- _Objetivo del ejercicio_: Enumera todas las personas a las que, según el fragmento sobre los problemas de la vida, se acude en busca de ayuda ante un problema de salud, de trabajo o familiar.

- _Fragmento proporcionado_:
——————
Cuando llegan, de golpe o poco a poco, los problemas de la vida, sólo Dios escucha cuando a nuestro alrededor no encontramos a alguien con paciencia para acogernos.
Esa ayuda puede ser especializada, puntual: si me duele la cabeza voy con un médico. Otras veces se trata de una ayuda más compleja, de tipo humano: si el jefe de oficina me crea dificultades veo si es posible encontrar una solución con el director ejecutivo de la propia empresa.
Si el problema es familiar, debido a tensiones por temas económicos o por conflictos que separan y hieren a unos de otros, es hermoso poder recurrir a alguien (el abuelo, un tío prudente, un hermano siempre disponible) para pedir consuelo, luz, consejos con los que sea posible afrontar la situación y vivirla, si no hay soluciones inmediatas, al menos con un poco de paz interior.
En los problemas del alma, ante la pena que produce reconocer los propios pecados, cuando abro los ojos ante ese egoísmo que me carcome, si el espejo empieza a denunciarme esas injusticias con las que he herido a otros, ¿a quién recurro?
——————
Entradas de datos extraídos

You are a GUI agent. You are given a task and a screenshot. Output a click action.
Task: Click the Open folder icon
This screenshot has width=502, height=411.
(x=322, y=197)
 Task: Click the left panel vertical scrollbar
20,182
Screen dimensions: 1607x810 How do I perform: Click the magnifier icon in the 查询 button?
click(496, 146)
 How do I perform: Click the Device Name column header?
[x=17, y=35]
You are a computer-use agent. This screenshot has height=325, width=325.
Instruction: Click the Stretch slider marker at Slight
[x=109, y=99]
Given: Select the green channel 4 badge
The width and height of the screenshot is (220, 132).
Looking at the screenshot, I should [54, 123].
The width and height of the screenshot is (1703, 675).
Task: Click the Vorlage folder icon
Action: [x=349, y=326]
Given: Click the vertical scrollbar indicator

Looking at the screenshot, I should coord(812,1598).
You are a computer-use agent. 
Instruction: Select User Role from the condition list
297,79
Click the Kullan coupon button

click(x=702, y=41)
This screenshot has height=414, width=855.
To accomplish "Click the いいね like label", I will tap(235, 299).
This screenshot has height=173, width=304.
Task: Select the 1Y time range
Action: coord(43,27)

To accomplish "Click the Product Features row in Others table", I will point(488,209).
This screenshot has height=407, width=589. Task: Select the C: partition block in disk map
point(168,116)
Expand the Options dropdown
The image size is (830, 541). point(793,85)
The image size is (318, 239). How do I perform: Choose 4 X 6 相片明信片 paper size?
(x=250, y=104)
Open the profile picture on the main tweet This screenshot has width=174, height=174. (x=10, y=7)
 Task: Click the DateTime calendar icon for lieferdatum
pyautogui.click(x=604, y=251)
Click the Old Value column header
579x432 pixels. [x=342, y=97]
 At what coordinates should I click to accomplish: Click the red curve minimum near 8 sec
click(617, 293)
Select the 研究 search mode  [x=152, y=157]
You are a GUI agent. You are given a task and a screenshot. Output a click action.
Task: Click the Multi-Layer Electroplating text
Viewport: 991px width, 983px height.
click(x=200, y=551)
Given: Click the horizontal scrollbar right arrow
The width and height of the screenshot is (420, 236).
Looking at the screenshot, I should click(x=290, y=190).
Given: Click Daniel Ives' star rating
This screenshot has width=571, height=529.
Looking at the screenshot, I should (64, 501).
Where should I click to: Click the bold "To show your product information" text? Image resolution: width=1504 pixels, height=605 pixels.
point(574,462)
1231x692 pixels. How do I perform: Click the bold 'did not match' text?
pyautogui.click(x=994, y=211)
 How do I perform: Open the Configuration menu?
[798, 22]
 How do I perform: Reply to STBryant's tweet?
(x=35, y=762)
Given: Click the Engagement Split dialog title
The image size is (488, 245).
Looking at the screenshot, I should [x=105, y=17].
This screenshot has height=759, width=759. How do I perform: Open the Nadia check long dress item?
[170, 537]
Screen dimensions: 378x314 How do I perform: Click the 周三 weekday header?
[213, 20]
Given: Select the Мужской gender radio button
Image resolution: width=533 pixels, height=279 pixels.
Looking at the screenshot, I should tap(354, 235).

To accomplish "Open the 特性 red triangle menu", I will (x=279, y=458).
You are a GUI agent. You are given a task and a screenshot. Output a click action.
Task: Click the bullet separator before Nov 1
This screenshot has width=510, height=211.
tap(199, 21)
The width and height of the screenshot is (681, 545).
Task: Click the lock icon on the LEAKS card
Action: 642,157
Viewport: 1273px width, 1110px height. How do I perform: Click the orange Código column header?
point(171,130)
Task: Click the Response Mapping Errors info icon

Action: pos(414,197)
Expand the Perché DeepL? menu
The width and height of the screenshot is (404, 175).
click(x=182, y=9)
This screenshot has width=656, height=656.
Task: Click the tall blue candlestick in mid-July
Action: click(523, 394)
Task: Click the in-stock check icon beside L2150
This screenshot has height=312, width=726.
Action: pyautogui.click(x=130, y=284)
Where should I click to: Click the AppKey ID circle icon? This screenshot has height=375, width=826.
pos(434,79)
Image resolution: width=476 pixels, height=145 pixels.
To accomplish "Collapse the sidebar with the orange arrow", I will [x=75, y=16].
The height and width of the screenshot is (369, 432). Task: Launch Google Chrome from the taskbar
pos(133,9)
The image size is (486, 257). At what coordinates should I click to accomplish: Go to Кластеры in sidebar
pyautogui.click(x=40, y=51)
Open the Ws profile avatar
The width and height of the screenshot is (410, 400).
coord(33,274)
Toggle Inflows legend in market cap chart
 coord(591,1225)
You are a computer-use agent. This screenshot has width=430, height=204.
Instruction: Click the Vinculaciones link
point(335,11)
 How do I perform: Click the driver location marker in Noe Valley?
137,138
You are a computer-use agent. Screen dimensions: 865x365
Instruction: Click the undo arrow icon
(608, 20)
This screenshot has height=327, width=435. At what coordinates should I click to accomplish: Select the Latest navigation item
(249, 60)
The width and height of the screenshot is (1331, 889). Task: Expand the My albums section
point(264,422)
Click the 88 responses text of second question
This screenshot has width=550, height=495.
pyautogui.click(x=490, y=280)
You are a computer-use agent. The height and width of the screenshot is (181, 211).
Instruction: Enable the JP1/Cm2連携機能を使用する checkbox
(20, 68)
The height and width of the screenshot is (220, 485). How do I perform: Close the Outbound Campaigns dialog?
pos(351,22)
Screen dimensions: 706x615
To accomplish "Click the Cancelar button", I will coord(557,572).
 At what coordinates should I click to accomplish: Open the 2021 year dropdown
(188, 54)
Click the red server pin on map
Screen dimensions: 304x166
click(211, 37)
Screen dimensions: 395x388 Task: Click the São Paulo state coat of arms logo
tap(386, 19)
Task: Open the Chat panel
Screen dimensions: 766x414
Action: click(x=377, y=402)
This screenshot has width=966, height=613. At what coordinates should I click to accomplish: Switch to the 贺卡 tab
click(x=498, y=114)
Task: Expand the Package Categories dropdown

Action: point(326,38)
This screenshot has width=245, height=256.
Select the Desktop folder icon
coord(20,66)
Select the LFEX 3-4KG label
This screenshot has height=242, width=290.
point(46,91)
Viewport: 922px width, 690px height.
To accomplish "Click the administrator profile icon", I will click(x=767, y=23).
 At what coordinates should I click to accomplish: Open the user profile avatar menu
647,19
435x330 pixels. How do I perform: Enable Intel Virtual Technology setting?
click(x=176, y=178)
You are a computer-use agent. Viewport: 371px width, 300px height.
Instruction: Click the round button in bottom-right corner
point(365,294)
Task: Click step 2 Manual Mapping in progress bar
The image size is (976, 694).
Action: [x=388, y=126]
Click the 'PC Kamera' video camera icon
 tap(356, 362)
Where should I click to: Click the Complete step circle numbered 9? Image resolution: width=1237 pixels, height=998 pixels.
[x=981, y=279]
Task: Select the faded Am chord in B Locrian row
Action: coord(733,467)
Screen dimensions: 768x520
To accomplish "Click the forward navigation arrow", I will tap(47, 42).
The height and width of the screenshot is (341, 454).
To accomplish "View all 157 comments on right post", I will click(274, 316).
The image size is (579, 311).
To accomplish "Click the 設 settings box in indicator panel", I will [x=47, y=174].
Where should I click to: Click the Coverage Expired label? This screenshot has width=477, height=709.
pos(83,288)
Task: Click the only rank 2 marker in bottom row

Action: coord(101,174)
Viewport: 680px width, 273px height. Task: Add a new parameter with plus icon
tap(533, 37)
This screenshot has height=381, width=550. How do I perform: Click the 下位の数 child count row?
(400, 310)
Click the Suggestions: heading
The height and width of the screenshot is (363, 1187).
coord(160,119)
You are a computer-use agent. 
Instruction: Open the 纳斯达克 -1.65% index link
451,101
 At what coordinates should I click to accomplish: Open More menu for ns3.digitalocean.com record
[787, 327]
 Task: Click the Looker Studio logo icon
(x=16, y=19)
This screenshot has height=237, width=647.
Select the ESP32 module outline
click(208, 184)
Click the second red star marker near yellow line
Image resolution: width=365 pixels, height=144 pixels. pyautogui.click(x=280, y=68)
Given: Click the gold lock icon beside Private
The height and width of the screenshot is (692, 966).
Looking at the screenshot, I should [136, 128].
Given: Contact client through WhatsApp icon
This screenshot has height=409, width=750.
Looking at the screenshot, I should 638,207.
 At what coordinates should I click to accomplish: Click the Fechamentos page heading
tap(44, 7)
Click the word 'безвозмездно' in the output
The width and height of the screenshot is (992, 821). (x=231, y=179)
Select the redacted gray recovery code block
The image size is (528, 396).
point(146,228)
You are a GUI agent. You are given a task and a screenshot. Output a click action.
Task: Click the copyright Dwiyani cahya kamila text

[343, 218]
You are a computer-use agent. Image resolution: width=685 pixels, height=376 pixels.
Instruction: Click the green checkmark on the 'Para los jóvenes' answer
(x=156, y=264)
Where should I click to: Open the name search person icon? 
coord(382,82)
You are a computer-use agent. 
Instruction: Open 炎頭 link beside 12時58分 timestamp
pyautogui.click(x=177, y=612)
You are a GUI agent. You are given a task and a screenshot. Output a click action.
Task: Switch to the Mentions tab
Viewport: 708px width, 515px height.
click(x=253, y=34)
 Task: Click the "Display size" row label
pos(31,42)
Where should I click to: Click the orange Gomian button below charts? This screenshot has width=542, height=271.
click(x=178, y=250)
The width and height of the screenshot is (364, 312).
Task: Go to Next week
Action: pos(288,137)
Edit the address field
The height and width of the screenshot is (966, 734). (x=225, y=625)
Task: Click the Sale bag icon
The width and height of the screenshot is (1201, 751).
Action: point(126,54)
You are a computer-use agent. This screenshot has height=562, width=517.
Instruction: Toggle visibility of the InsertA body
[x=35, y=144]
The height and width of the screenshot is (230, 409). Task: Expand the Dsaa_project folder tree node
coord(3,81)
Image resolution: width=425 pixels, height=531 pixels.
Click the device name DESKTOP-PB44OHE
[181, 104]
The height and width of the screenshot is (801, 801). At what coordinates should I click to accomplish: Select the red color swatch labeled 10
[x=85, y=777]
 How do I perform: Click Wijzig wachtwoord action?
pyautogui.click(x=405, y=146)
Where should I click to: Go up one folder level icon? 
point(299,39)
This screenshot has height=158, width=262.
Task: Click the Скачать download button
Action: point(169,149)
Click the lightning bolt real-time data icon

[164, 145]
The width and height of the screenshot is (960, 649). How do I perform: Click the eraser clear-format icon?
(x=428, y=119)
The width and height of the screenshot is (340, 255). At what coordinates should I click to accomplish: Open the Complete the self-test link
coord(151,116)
——————
- _Respuesta_:
- un médico
- el director ejecutivo de la propia empresa
- el abuelo
- un tío prudente
- un hermano siempre disponible